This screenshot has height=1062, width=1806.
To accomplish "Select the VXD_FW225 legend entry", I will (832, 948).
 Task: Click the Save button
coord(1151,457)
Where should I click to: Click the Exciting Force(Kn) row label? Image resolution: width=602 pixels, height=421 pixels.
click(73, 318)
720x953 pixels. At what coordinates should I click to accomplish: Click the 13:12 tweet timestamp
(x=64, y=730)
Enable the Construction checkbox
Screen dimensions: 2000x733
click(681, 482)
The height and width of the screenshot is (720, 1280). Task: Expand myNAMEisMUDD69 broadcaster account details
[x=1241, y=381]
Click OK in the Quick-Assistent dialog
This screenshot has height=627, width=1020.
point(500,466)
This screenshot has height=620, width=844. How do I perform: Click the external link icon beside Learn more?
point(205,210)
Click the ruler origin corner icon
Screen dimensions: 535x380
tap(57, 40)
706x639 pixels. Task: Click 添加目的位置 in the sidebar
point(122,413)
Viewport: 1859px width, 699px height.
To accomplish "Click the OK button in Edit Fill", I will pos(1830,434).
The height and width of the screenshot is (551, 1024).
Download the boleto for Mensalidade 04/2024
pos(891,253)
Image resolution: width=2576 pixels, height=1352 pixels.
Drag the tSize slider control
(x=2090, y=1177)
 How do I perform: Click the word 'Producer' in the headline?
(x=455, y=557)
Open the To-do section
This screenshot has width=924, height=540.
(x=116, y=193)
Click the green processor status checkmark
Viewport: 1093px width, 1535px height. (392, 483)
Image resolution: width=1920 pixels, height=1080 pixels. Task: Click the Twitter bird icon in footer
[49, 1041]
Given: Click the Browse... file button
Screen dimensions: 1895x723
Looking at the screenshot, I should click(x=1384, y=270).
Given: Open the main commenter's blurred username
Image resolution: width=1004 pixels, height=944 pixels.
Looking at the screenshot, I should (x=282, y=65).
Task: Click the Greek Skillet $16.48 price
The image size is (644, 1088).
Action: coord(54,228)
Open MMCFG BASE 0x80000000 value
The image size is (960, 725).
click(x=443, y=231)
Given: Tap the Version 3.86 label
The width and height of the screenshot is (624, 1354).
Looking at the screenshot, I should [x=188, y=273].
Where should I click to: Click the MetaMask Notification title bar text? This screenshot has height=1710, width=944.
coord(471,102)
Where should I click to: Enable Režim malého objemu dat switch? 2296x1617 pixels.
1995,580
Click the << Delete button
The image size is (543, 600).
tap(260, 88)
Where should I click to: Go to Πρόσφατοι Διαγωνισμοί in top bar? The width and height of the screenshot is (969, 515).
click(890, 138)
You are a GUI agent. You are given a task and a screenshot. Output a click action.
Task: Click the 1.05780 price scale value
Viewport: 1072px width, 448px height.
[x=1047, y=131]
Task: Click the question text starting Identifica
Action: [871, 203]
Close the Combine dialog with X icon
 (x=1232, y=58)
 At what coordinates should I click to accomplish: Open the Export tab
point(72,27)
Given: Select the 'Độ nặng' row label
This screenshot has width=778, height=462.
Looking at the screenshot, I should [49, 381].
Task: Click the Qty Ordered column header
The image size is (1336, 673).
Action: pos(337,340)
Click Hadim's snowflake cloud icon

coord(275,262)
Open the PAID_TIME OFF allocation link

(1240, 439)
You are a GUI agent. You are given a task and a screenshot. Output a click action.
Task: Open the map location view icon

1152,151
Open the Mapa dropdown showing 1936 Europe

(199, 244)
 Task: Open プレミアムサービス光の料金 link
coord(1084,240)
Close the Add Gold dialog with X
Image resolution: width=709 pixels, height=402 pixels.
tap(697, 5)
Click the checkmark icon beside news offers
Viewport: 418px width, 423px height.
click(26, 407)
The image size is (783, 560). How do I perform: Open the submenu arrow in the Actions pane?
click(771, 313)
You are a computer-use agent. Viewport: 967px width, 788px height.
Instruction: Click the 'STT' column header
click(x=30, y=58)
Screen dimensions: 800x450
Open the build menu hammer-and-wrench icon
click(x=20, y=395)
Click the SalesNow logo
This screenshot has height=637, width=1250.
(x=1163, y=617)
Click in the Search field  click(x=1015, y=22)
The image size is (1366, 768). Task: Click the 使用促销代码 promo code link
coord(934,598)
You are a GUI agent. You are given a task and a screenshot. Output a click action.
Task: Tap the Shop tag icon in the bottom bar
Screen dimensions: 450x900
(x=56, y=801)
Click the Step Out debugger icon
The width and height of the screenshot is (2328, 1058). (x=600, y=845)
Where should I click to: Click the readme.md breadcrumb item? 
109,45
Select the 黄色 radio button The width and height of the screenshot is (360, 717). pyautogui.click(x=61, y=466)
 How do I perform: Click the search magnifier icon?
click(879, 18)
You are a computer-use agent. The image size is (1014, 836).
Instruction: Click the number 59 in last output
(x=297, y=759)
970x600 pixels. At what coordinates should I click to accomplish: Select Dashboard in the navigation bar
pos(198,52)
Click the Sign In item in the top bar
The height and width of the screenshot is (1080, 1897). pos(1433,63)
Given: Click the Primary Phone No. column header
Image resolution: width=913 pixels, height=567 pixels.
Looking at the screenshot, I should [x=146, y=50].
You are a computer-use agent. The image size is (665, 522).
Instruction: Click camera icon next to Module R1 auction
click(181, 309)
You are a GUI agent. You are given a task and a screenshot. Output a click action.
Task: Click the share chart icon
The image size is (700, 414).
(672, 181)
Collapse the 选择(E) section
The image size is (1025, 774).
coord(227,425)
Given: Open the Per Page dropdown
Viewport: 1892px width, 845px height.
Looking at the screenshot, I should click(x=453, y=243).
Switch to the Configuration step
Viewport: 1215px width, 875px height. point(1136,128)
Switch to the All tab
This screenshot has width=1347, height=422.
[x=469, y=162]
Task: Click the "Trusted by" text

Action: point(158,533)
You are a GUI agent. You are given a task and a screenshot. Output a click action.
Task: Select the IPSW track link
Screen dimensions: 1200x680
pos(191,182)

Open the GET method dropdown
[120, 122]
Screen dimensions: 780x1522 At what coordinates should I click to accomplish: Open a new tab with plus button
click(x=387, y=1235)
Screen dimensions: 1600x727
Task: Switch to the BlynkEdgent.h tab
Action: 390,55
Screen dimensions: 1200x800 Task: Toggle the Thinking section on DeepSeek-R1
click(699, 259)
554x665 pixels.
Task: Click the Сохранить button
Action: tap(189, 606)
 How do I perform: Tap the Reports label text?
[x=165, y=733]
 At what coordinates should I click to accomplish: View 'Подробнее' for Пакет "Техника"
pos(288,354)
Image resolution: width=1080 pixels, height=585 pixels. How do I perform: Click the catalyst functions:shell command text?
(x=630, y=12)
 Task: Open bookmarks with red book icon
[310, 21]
*-*-*
== TASK OBJECTIVE ==
The full set of records is to be written out once more, word for word.

== ANSWER SECTION ==
This screenshot has height=1062, width=1806.
To accomplish "Select the VXD_FW225 legend entry", I will (832, 948).
 Task: Click the Save button
coord(1151,457)
Where should I click to: Click the Exciting Force(Kn) row label? Image resolution: width=602 pixels, height=421 pixels.
click(73, 318)
720x953 pixels. At what coordinates should I click to accomplish: Click the 13:12 tweet timestamp
(x=64, y=730)
Enable the Construction checkbox
Screen dimensions: 2000x733
click(681, 482)
The height and width of the screenshot is (720, 1280). Task: Expand myNAMEisMUDD69 broadcaster account details
[x=1241, y=381]
Click OK in the Quick-Assistent dialog
This screenshot has height=627, width=1020.
point(500,466)
This screenshot has height=620, width=844. How do I perform: Click the external link icon beside Learn more?
point(205,210)
Click the ruler origin corner icon
Screen dimensions: 535x380
tap(57, 40)
706x639 pixels. Task: Click 添加目的位置 in the sidebar
point(122,413)
Viewport: 1859px width, 699px height.
To accomplish "Click the OK button in Edit Fill", I will pos(1830,434).
The height and width of the screenshot is (551, 1024).
Download the boleto for Mensalidade 04/2024
pos(891,253)
Image resolution: width=2576 pixels, height=1352 pixels.
Drag the tSize slider control
(x=2090, y=1177)
 How do I perform: Click the word 'Producer' in the headline?
(x=455, y=557)
Open the To-do section
This screenshot has width=924, height=540.
(x=116, y=193)
Click the green processor status checkmark
Viewport: 1093px width, 1535px height. (392, 483)
Image resolution: width=1920 pixels, height=1080 pixels. Task: Click the Twitter bird icon in footer
[49, 1041]
Given: Click the Browse... file button
Screen dimensions: 1895x723
Looking at the screenshot, I should click(x=1384, y=270).
Given: Open the main commenter's blurred username
Image resolution: width=1004 pixels, height=944 pixels.
Looking at the screenshot, I should (x=282, y=65).
Task: Click the Greek Skillet $16.48 price
The image size is (644, 1088).
Action: coord(54,228)
Open MMCFG BASE 0x80000000 value
The image size is (960, 725).
click(x=443, y=231)
Given: Tap the Version 3.86 label
The width and height of the screenshot is (624, 1354).
Looking at the screenshot, I should [x=188, y=273].
Where should I click to: Click the MetaMask Notification title bar text? This screenshot has height=1710, width=944.
coord(471,102)
Where should I click to: Enable Režim malého objemu dat switch? 2296x1617 pixels.
1995,580
Click the << Delete button
The image size is (543, 600).
tap(260, 88)
Where should I click to: Go to Πρόσφατοι Διαγωνισμοί in top bar? The width and height of the screenshot is (969, 515).
click(890, 138)
You are a GUI agent. You are given a task and a screenshot. Output a click action.
Task: Click the 1.05780 price scale value
Viewport: 1072px width, 448px height.
[x=1047, y=131]
Task: Click the question text starting Identifica
Action: [871, 203]
Close the Combine dialog with X icon
 (x=1232, y=58)
 At what coordinates should I click to accomplish: Open the Export tab
point(72,27)
Given: Select the 'Độ nặng' row label
This screenshot has width=778, height=462.
Looking at the screenshot, I should [49, 381].
Task: Click the Qty Ordered column header
The image size is (1336, 673).
Action: pos(337,340)
Click Hadim's snowflake cloud icon

coord(275,262)
Open the PAID_TIME OFF allocation link

(1240, 439)
You are a GUI agent. You are given a task and a screenshot. Output a click action.
Task: Open the map location view icon

1152,151
Open the Mapa dropdown showing 1936 Europe

(199, 244)
 Task: Open プレミアムサービス光の料金 link
coord(1084,240)
Close the Add Gold dialog with X
Image resolution: width=709 pixels, height=402 pixels.
tap(697, 5)
Click the checkmark icon beside news offers
Viewport: 418px width, 423px height.
click(26, 407)
The image size is (783, 560). How do I perform: Open the submenu arrow in the Actions pane?
click(771, 313)
You are a computer-use agent. Viewport: 967px width, 788px height.
Instruction: Click the 'STT' column header
click(x=30, y=58)
Screen dimensions: 800x450
Open the build menu hammer-and-wrench icon
click(x=20, y=395)
Click the SalesNow logo
This screenshot has height=637, width=1250.
(x=1163, y=617)
Click in the Search field  click(x=1015, y=22)
The image size is (1366, 768). Task: Click the 使用促销代码 promo code link
coord(934,598)
You are a GUI agent. You are given a task and a screenshot. Output a click action.
Task: Tap the Shop tag icon in the bottom bar
Screen dimensions: 450x900
(x=56, y=801)
Click the Step Out debugger icon
The width and height of the screenshot is (2328, 1058). (x=600, y=845)
Where should I click to: Click the readme.md breadcrumb item? 
109,45
Select the 黄色 radio button The width and height of the screenshot is (360, 717). pyautogui.click(x=61, y=466)
 How do I perform: Click the search magnifier icon?
click(879, 18)
You are a computer-use agent. The image size is (1014, 836).
Instruction: Click the number 59 in last output
(x=297, y=759)
970x600 pixels. At what coordinates should I click to accomplish: Select Dashboard in the navigation bar
pos(198,52)
Click the Sign In item in the top bar
The height and width of the screenshot is (1080, 1897). pos(1433,63)
Given: Click the Primary Phone No. column header
Image resolution: width=913 pixels, height=567 pixels.
Looking at the screenshot, I should [x=146, y=50].
You are a computer-use agent. The image size is (665, 522).
Instruction: Click camera icon next to Module R1 auction
click(181, 309)
You are a GUI agent. You are given a task and a screenshot. Output a click action.
Task: Click the share chart icon
The image size is (700, 414).
(672, 181)
Collapse the 选择(E) section
The image size is (1025, 774).
coord(227,425)
Given: Open the Per Page dropdown
Viewport: 1892px width, 845px height.
Looking at the screenshot, I should click(x=453, y=243).
Switch to the Configuration step
Viewport: 1215px width, 875px height. point(1136,128)
Switch to the All tab
This screenshot has width=1347, height=422.
[x=469, y=162]
Task: Click the "Trusted by" text

Action: point(158,533)
You are a GUI agent. You are given a task and a screenshot. Output a click action.
Task: Select the IPSW track link
Screen dimensions: 1200x680
pos(191,182)

Open the GET method dropdown
[120, 122]
Screen dimensions: 780x1522 At what coordinates should I click to accomplish: Open a new tab with plus button
click(x=387, y=1235)
Screen dimensions: 1600x727
Task: Switch to the BlynkEdgent.h tab
Action: 390,55
Screen dimensions: 1200x800 Task: Toggle the Thinking section on DeepSeek-R1
click(699, 259)
554x665 pixels.
Task: Click the Сохранить button
Action: tap(189, 606)
 How do I perform: Tap the Reports label text?
[x=165, y=733]
 At what coordinates should I click to accomplish: View 'Подробнее' for Пакет "Техника"
pos(288,354)
Image resolution: width=1080 pixels, height=585 pixels. How do I perform: Click the catalyst functions:shell command text?
(x=630, y=12)
 Task: Open bookmarks with red book icon
[310, 21]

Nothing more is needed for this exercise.